APM UI Kibana Internal Server Error

Kibana version : 7.5.2

Elasticsearch version : 7.5.2

APM Server version : 7.6.0

APM Agent language and version : Java 1.12.0

We have 6 ES data instances each with 7 VCPUs and 62 GIB of RAM, with 23 GIB of HEAP.

We are using EBS volumes and they are also functioning way below their max capacity.

Kibana APM UI throws "Error: Request Timeout after 30000ms" for "1 day" worth data but the "Discovery" section of the Kibana can load 7 days worth of data which is around 1.6 Billion events. Our cluster health is normal and it is not overutilized.

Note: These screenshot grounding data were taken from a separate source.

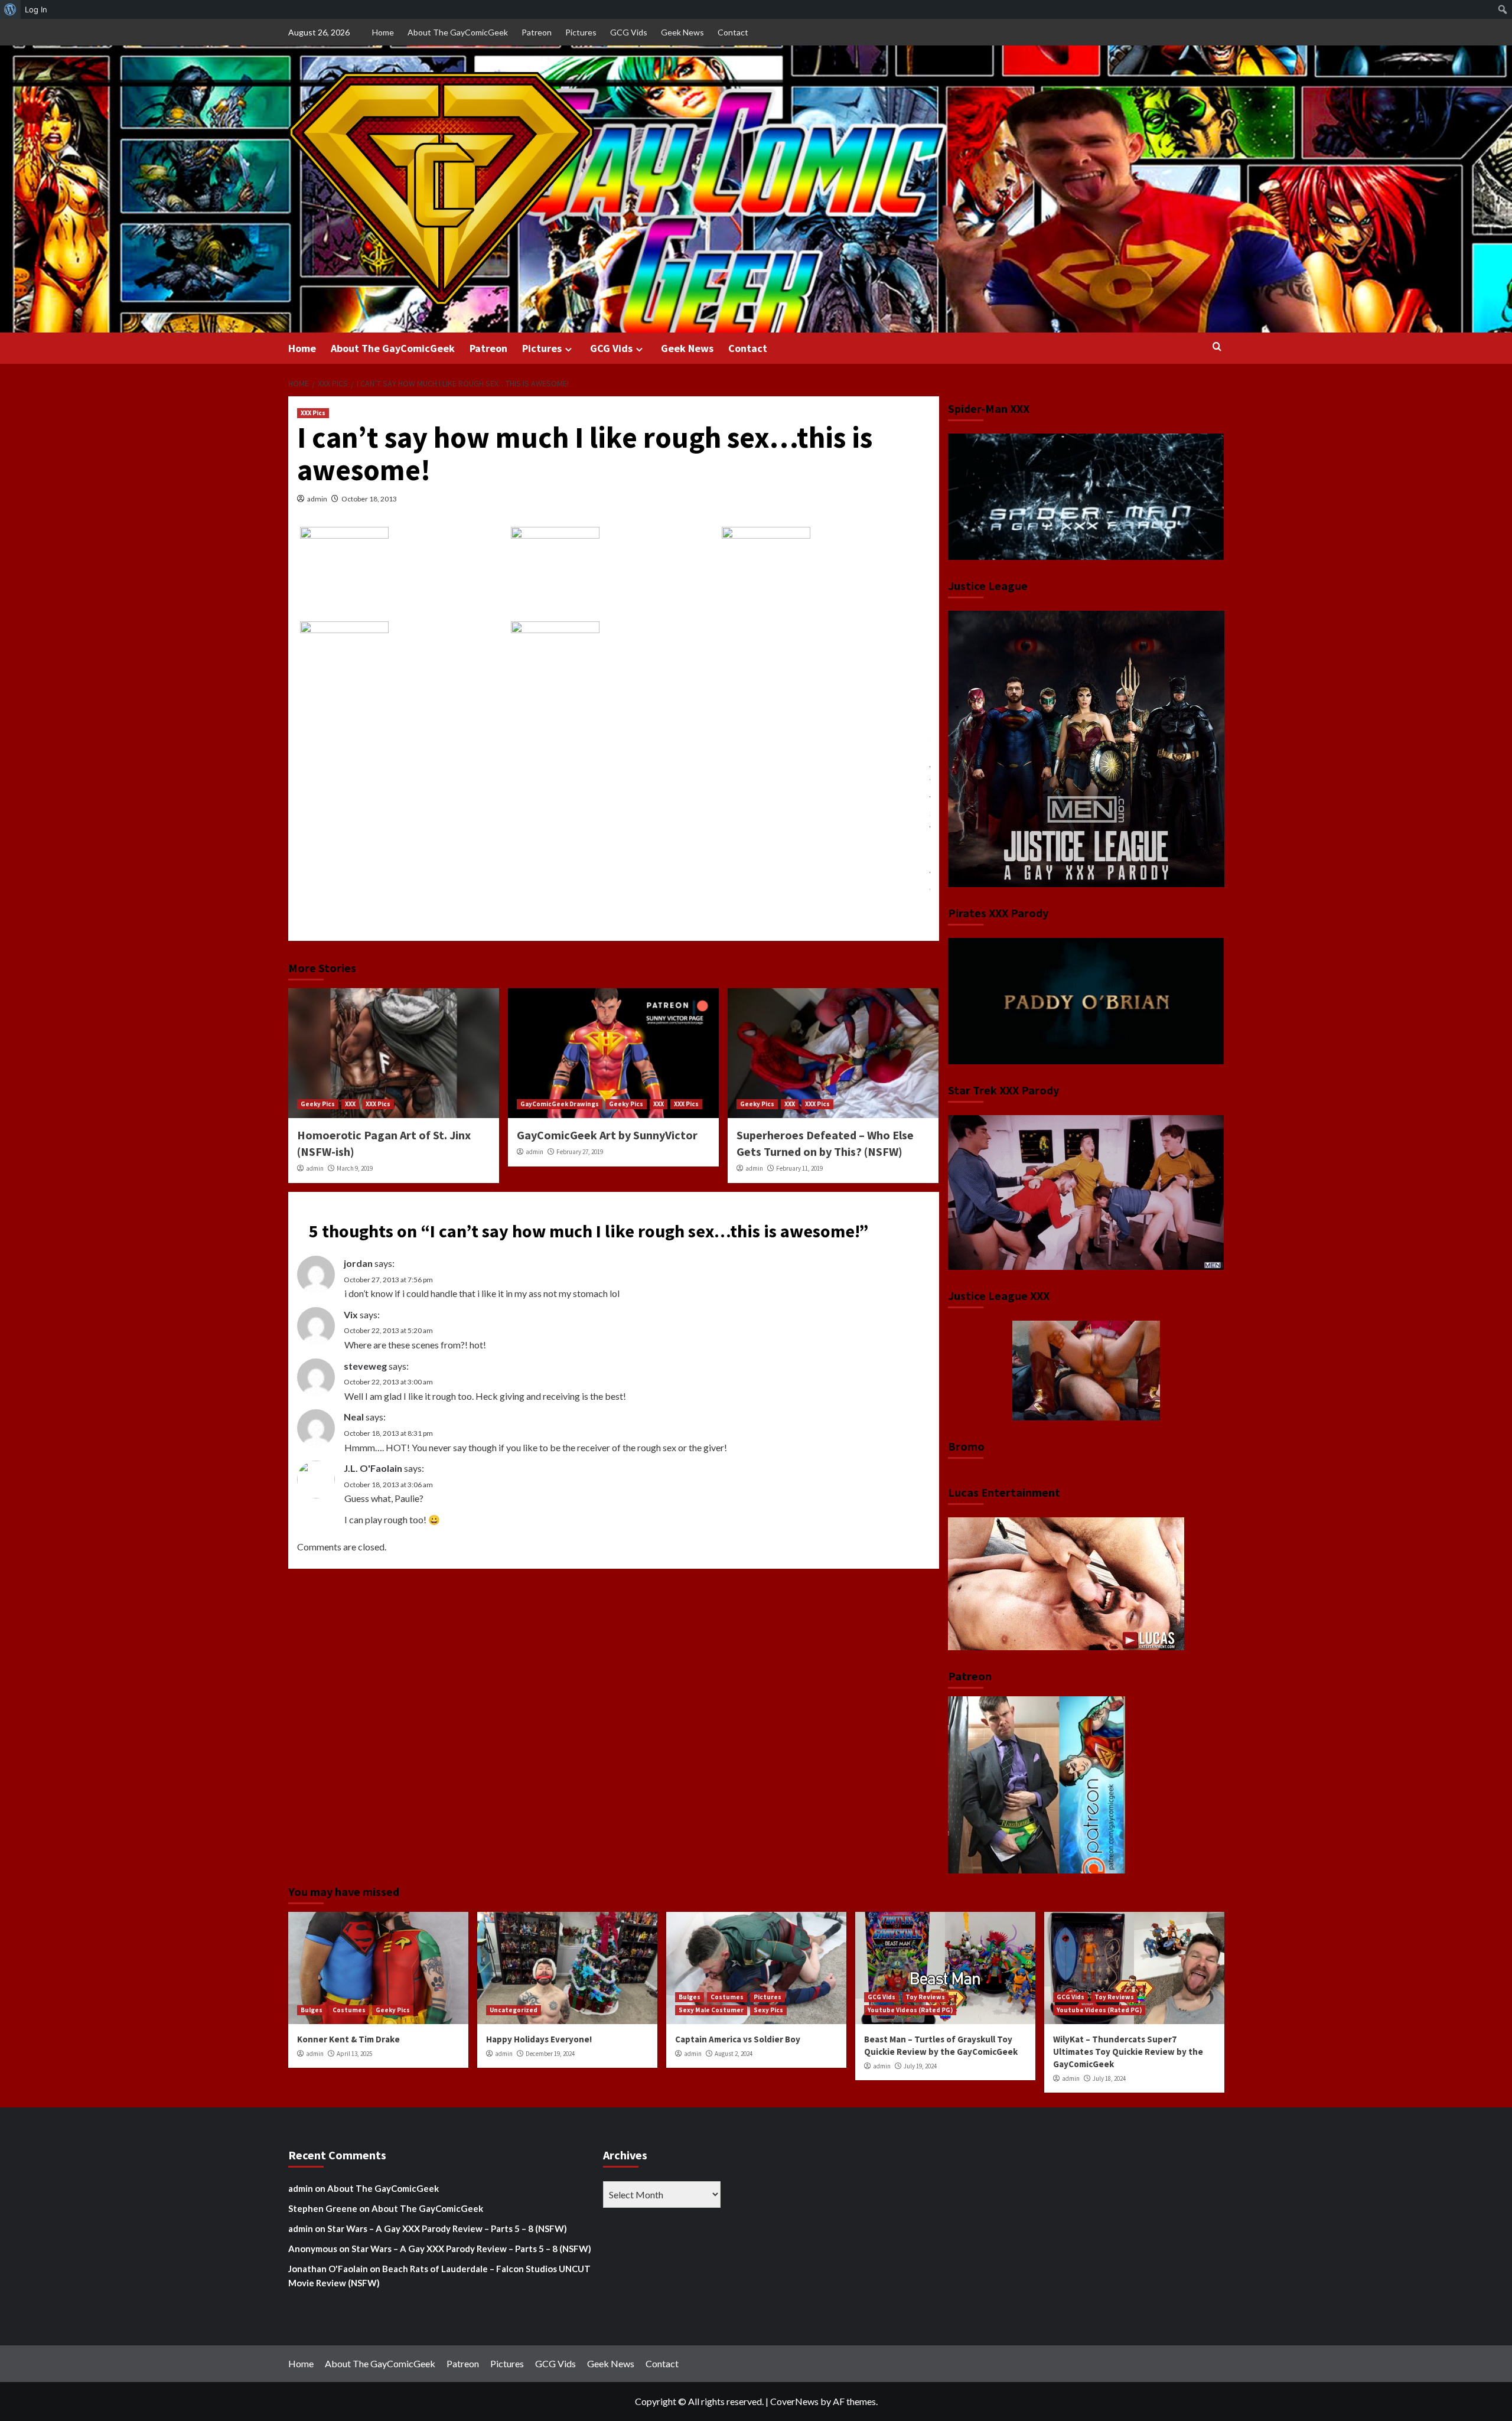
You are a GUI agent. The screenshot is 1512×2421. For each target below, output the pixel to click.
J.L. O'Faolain (373, 1468)
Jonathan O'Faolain (328, 2268)
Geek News (682, 32)
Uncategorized (513, 2010)
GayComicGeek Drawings (559, 1104)
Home (383, 32)
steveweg (365, 1365)
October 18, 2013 (369, 498)
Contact (733, 32)
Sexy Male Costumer (711, 2010)
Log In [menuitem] (36, 9)
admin (317, 498)
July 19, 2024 (920, 2066)
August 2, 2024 (733, 2053)
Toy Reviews (925, 1997)
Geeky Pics (318, 1104)
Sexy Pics (768, 2010)
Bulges (311, 2010)
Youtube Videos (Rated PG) (910, 2010)
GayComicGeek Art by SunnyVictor (607, 1135)
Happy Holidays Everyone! (539, 2039)
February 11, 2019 (799, 1168)
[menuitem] (10, 9)
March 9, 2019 (355, 1168)
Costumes (349, 2010)
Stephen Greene (322, 2208)
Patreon (537, 32)
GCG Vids (628, 32)
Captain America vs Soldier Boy (737, 2039)
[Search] (1217, 347)
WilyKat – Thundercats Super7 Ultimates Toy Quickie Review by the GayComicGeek (1128, 2052)
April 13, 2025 (354, 2053)
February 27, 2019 (579, 1152)
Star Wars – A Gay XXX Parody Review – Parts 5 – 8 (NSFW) (447, 2228)
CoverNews (794, 2401)
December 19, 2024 (550, 2053)
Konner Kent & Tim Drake (348, 2039)
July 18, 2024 (1109, 2078)
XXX (350, 1104)
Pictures (581, 32)
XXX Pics (313, 413)
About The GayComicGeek (458, 32)
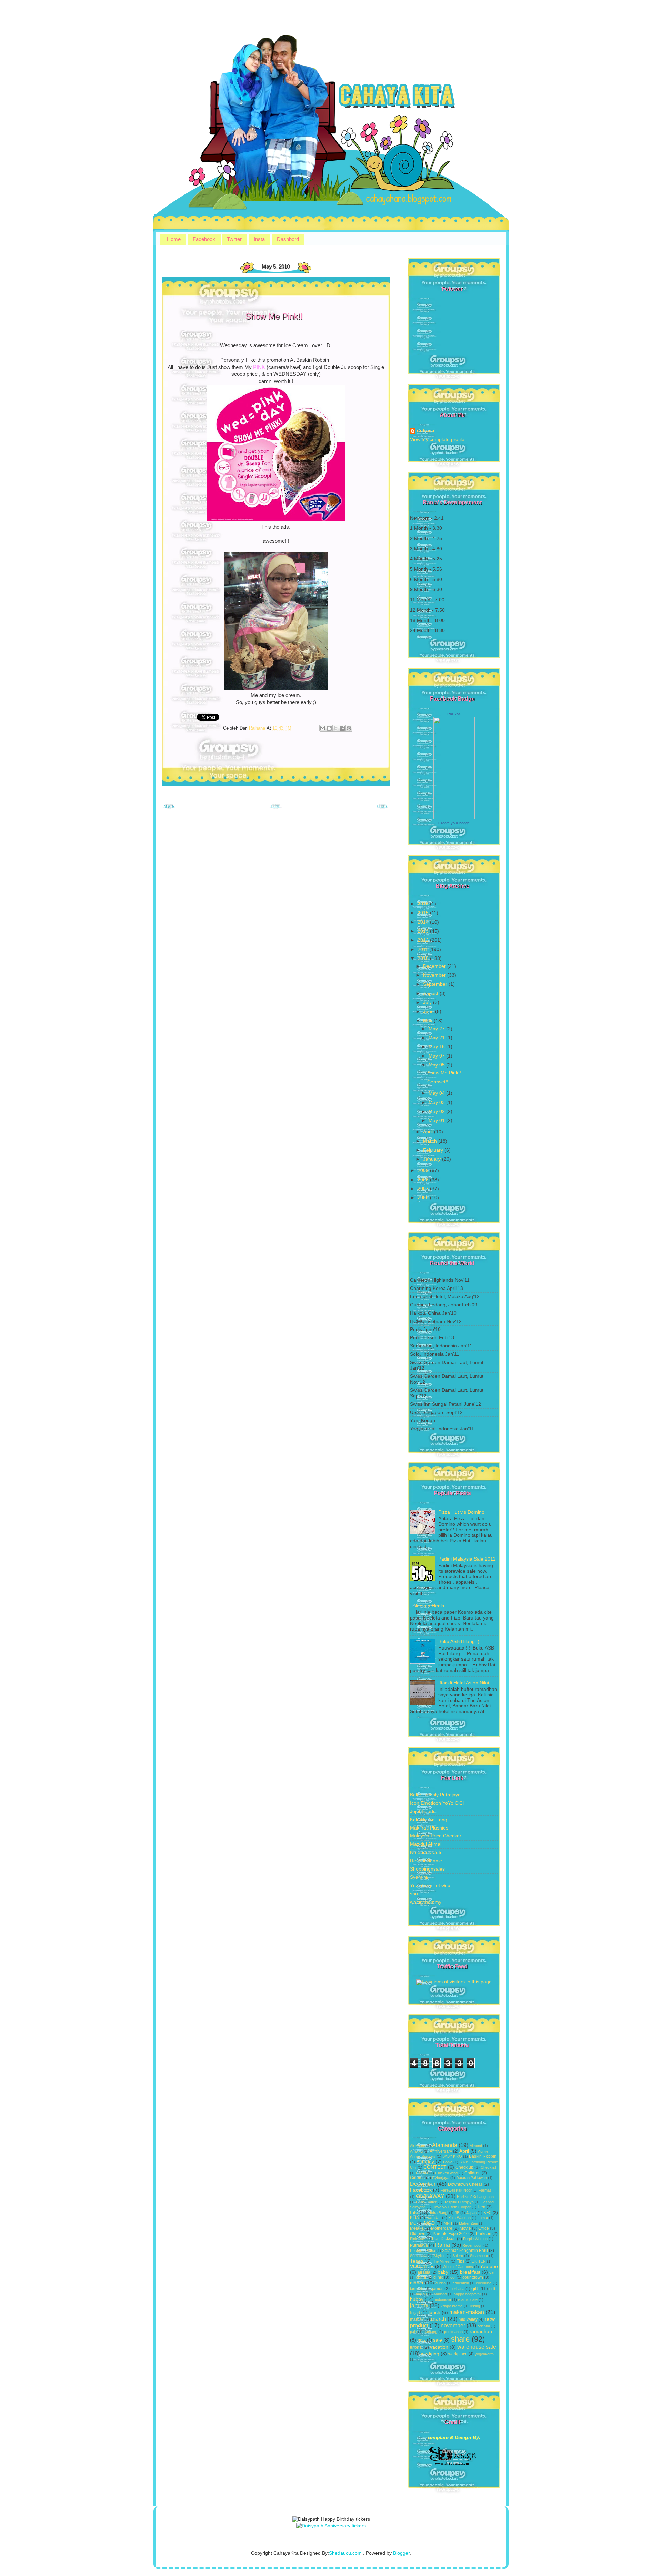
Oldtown (417, 2233)
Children (472, 2173)
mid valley (468, 2319)
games (437, 2288)
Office (483, 2228)
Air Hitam (417, 2146)
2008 (424, 1179)
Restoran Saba (422, 2250)
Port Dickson (444, 2238)
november (453, 2325)
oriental (484, 2326)
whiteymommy (425, 1902)
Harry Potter (426, 2202)
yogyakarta (484, 2354)
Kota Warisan (459, 2218)
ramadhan (481, 2331)
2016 (424, 903)
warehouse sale (476, 2347)
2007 (424, 1188)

Even the Kibana pod is not overutilized

"Internal Sever Error" in Kibana UI for APM:

Discovery section in Kibana can load 7 days worth documents in less than 30 seconds:

I tried the same query in profiler and I got a response in less than 17 seconds.
All the data, master and kibana nodes are working normally.
I've also tried "client_max_body_size 5000m;" in our nginx reverse proxy and it did not fix the problem.

  • Thank you

Hi there,

Thanks for your interest in Elastic APM and making us aware of this issue.

This doesn't sound right and I'd like to dig a little deeper into this. In the APM app in Kibana we have a debugging mechanism that lets you dump the raw Elasticsearch query. I'd like you to try this.

Open your browsers Developer Tools and find the XHR request that starts with /api/apm/services. You can enable debugging by adding _debug=true to the query params like:
/api/apm/services?_debug=true

This will dump the ES query in the Kibana logs.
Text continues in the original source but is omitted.